----- Source data -----

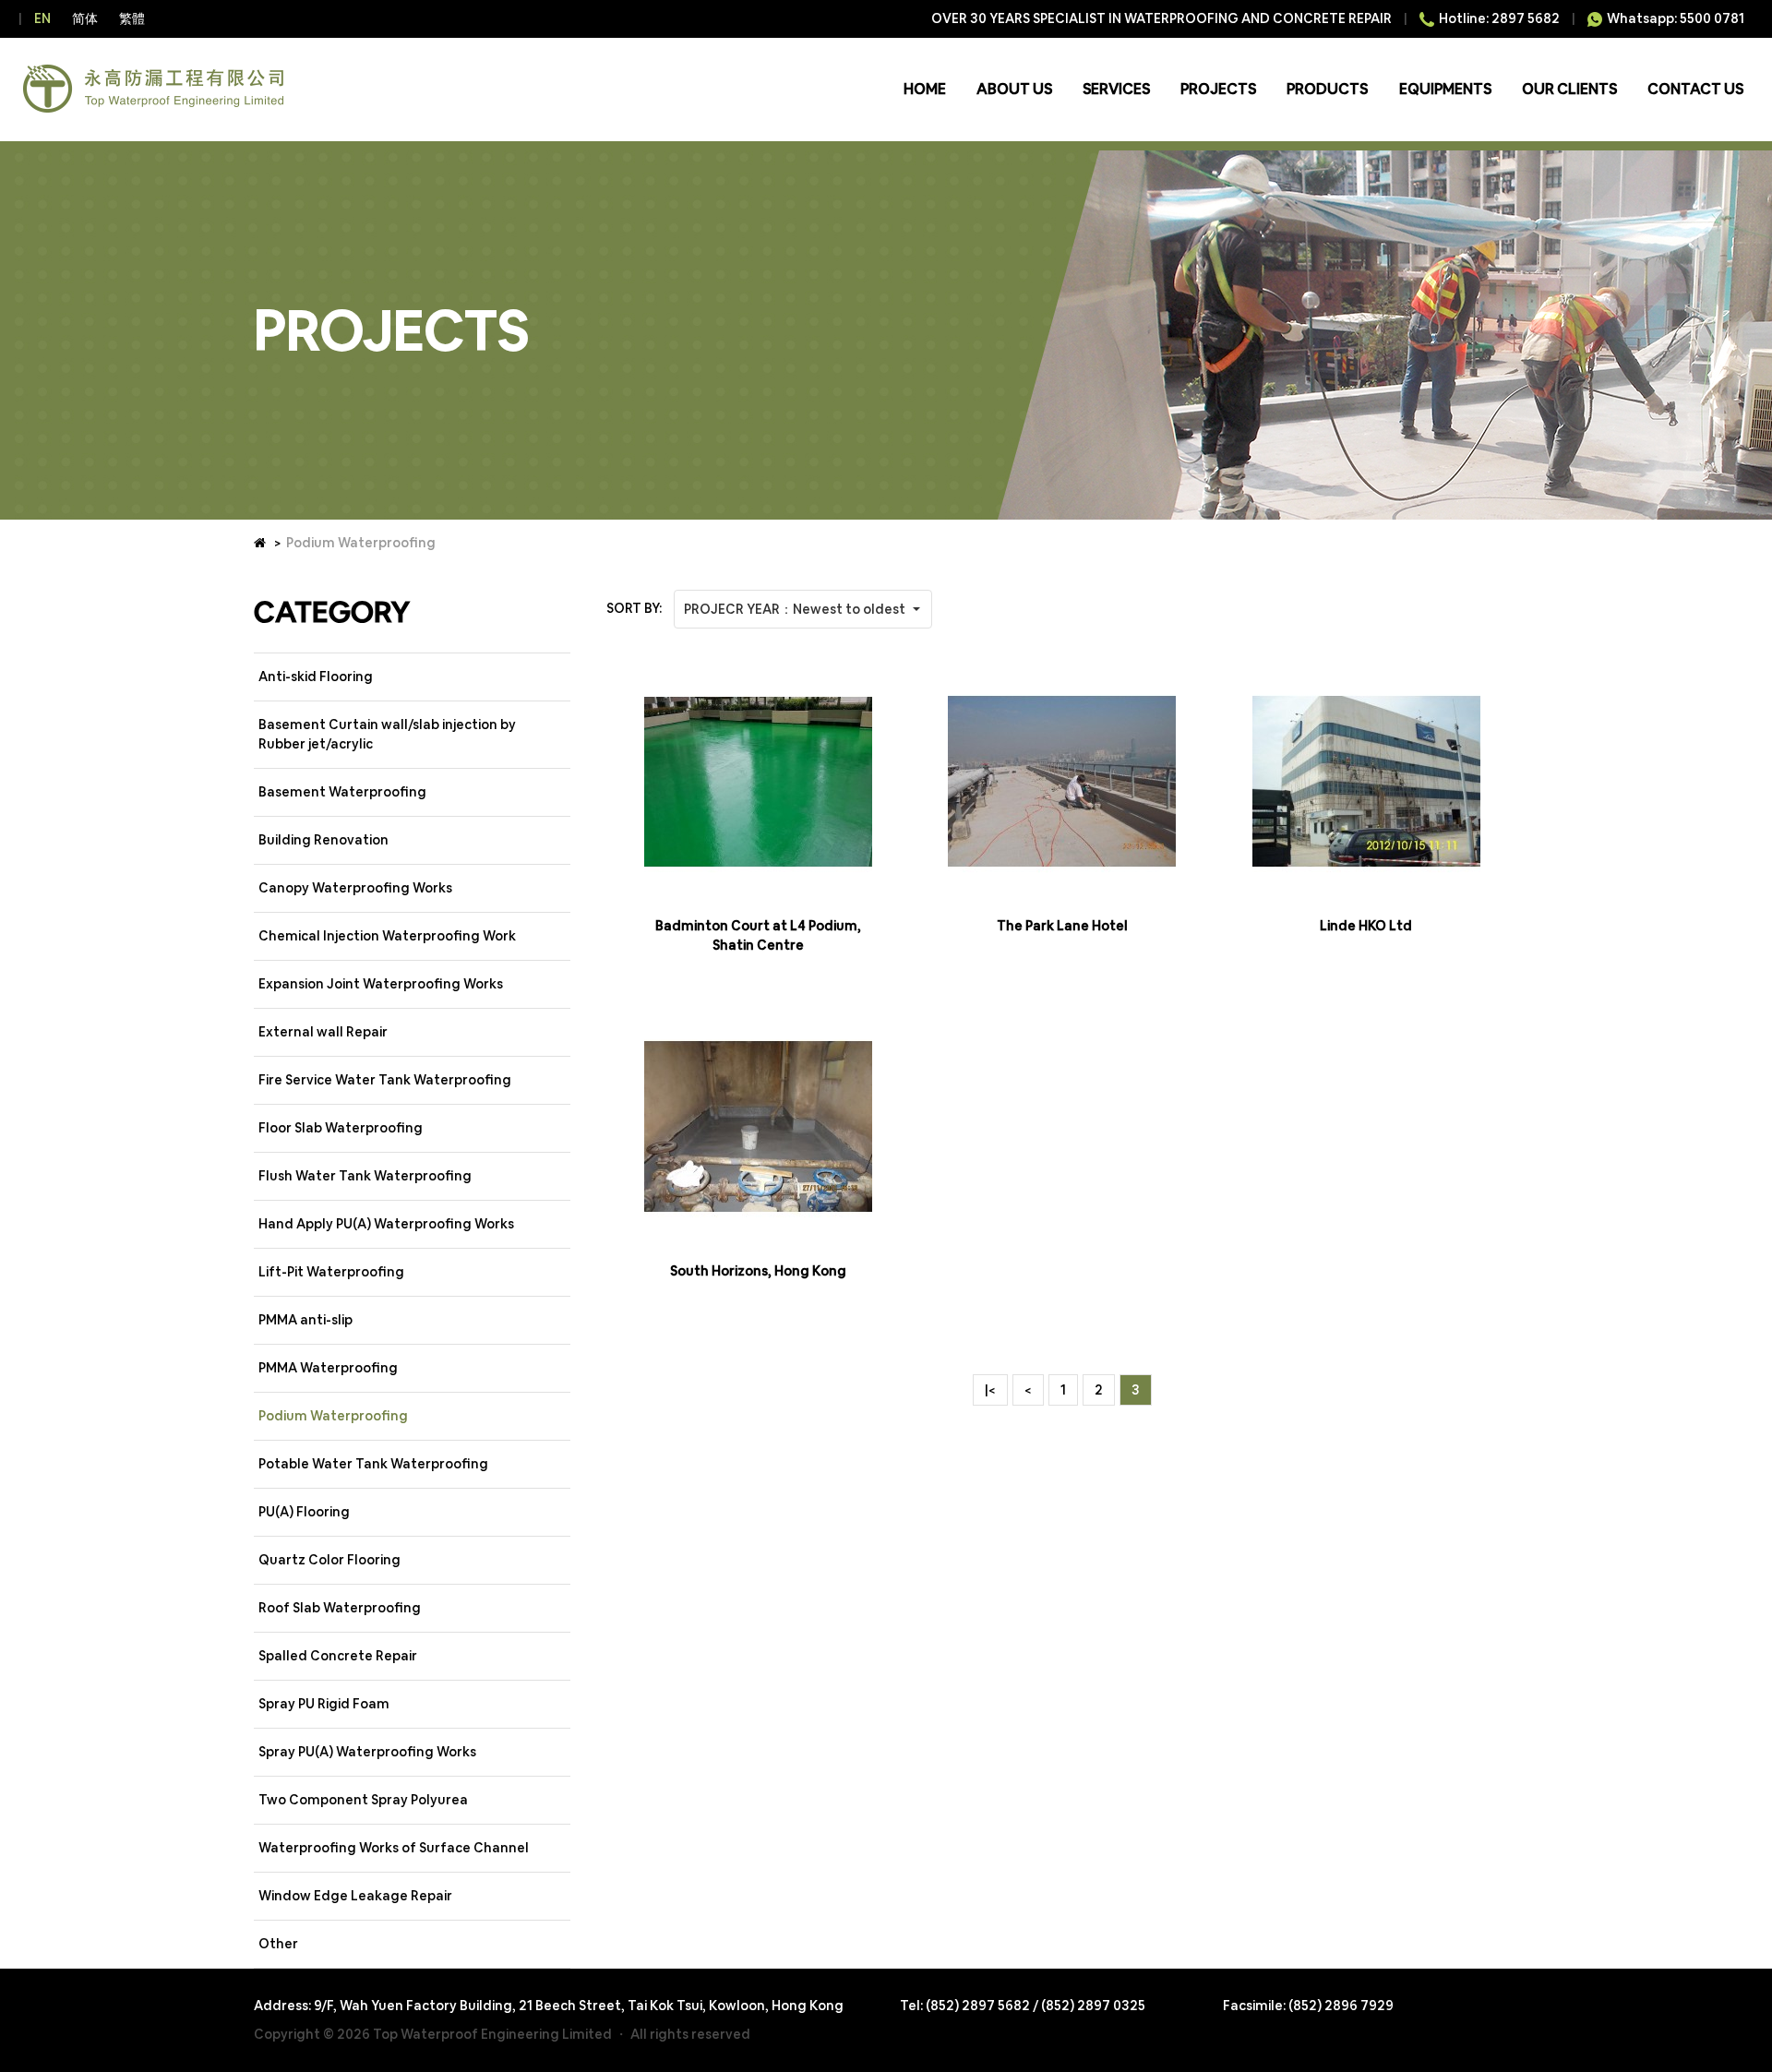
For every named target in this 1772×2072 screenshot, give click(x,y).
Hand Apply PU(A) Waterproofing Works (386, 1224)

-----
----- Source data -----

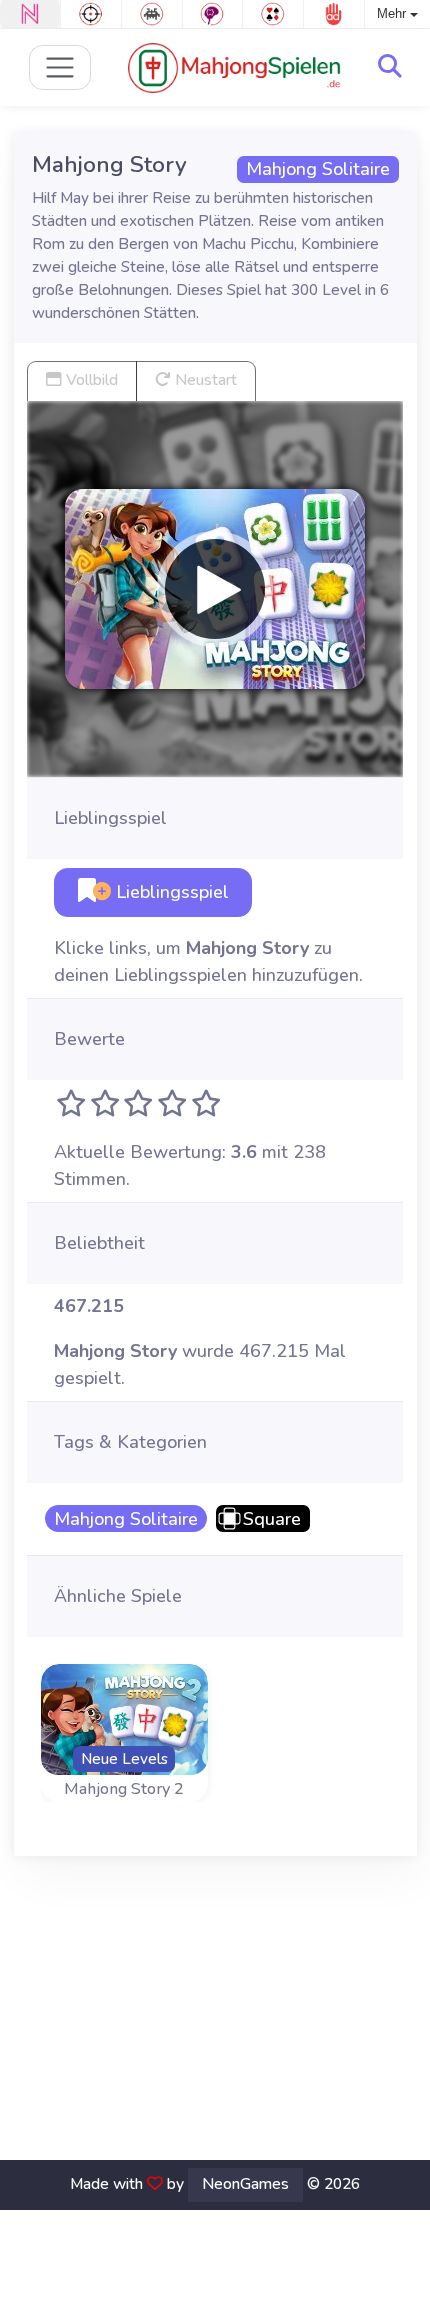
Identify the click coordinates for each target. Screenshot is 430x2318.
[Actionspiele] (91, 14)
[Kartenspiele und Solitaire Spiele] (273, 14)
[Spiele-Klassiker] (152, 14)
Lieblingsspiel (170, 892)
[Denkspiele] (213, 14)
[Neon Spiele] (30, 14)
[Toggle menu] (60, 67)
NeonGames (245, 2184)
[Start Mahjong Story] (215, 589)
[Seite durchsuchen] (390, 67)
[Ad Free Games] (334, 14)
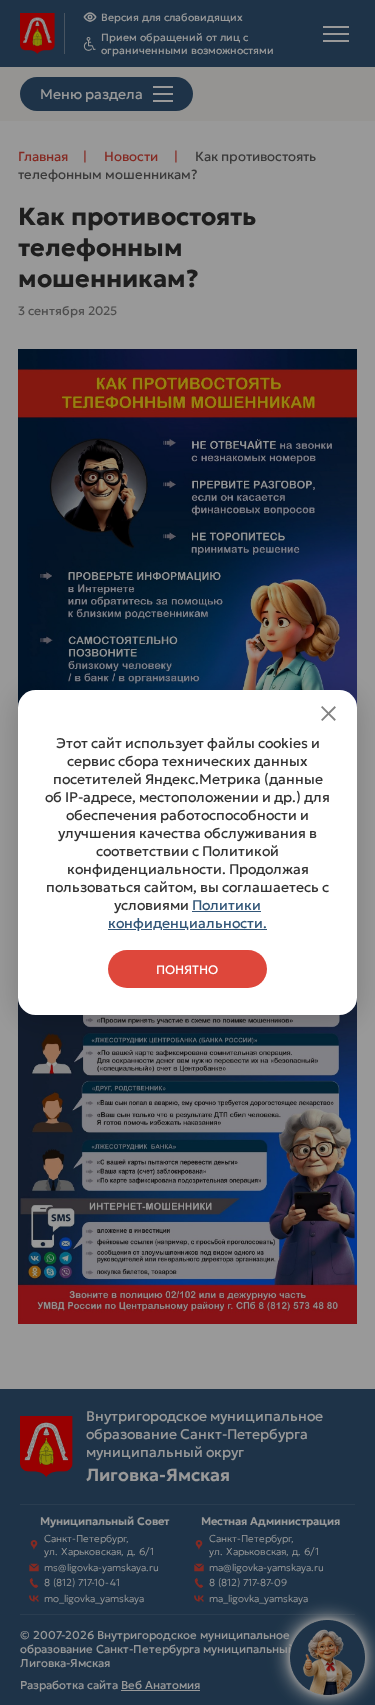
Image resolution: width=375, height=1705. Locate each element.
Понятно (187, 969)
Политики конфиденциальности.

-----

Reproduce, word for word, only the lines in the records above from the line with "[Kartenspiele und Solitaire Spiele] (273, 14)" through the line with "Политики конфиденциальности.", including both ends; omit the pictures.

_Finished exercise_
[Kartenspiele und Solitaire Spiele] (273, 14)
[Spiele-Klassiker] (152, 14)
Lieblingsspiel (170, 892)
[Denkspiele] (213, 14)
[Neon Spiele] (30, 14)
[Toggle menu] (60, 67)
NeonGames (245, 2184)
[Start Mahjong Story] (215, 589)
[Seite durchsuchen] (390, 67)
[Ad Free Games] (334, 14)
Image resolution: width=375, height=1705. Locate each element.
Понятно (187, 969)
Политики конфиденциальности.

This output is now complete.